The total current command value Ir is input to the current command value distributor 53. The current command value distributor 53 generates individual current command values Ira, Irb, Irc, and Ird for the alternating currents Ioa to Iod of each of the inverters 2a to 2d based on the total current command value Ir. The current command value distributor 53 outputs the generated current command values Ira to Ird respectively to the controllers 51a to 51d. The current command value distributor 53 may determine the current command values Ira to Ird arbitrarily as long as the individual current command values Ira to Ird increase and decrease as the total current command value Ir increases and decreases. For example, the current command value distributor 53 may calculate and determine each of the current command values Ira to Ird according to predetermined proportions borne by the inverters 2a to 2d, or may set all of the current command values Ira to Ird to the same value by dividing uniformly by the number of the inverters 2a to 2d.
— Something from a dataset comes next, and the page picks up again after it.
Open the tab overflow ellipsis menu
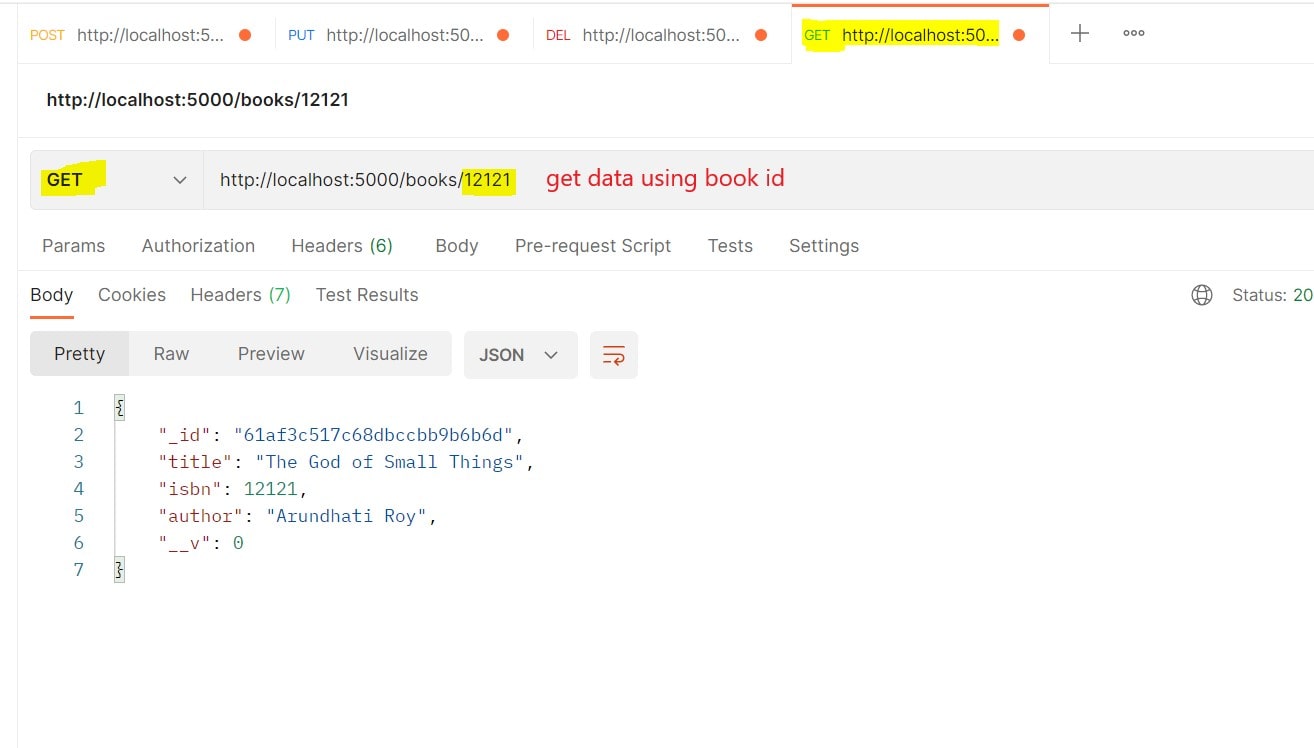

A direct current limit value Ih is preset in the direct current limit value setter 52. The direct current limit value Ih is a value that is slightly lower than the setting value set in the direct-current overcurrent relays 7a to 7d, and is a value that is higher than the rated direct current of the inverters 2a to 2d. The direct current limit value Ih is set to, for example, 1.19 [p.u.] (per unit) in the case where the rated direct current of the inverters 2a to 2d is set to 1 [p.u.] and a setting value Iis of the direct-current overcurrent relays 7a to 7d is set to 1.20 [p.u.]. The direct current limit value setter 52 outputs the set direct current limit value Ih to each of the controllers 51a to 51d.
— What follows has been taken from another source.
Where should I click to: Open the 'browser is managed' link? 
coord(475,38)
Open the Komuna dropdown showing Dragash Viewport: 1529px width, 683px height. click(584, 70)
The four controllers 51a to 51d are provided to correspond respectively to the four inverters 2a to 2d. The first controller 51a controls the first inverter 2a. The second controller 51b controls the second inverter 2b. The third controller 51c controls the third inverter 2c. The fourth controller 51d controls the fourth inverter 2d. The controllers 51a to 51d respectively perform pulse width modulation (PWM, pulse width modulation) control of the inverters 2a to 2d by outputting gate signals Gta, Gtb, Gtc, and Gtd.

The direct currents Iia to Iid that are sensed by the direct current sensors 6a to 6d and input to the inverters 2a to 2d to be controlled, the current command values Ira to Ird that are generated by the current command value distributor 53 for the inverters 2a to 2d to be controlled, and the direct current limit value Ih that is set in the direct current limit value setter 52 are input to each of the controllers 51a to 51d. Normally, the controllers 51a to 51d respectively control the alternating currents Ioa to Iod of the inverters 2a to 2d to track the individually-input current command values Ira to Ird. As the direct currents Iia to Iid approach the magnitude (the setting value) causing the direct-current overcurrent relays 7a to 7d to operate, the controllers 51a to 51d suppresses the current command values Ira to Ird so that the direct currents Iia to Iid are limited to the direct current limit value Ih.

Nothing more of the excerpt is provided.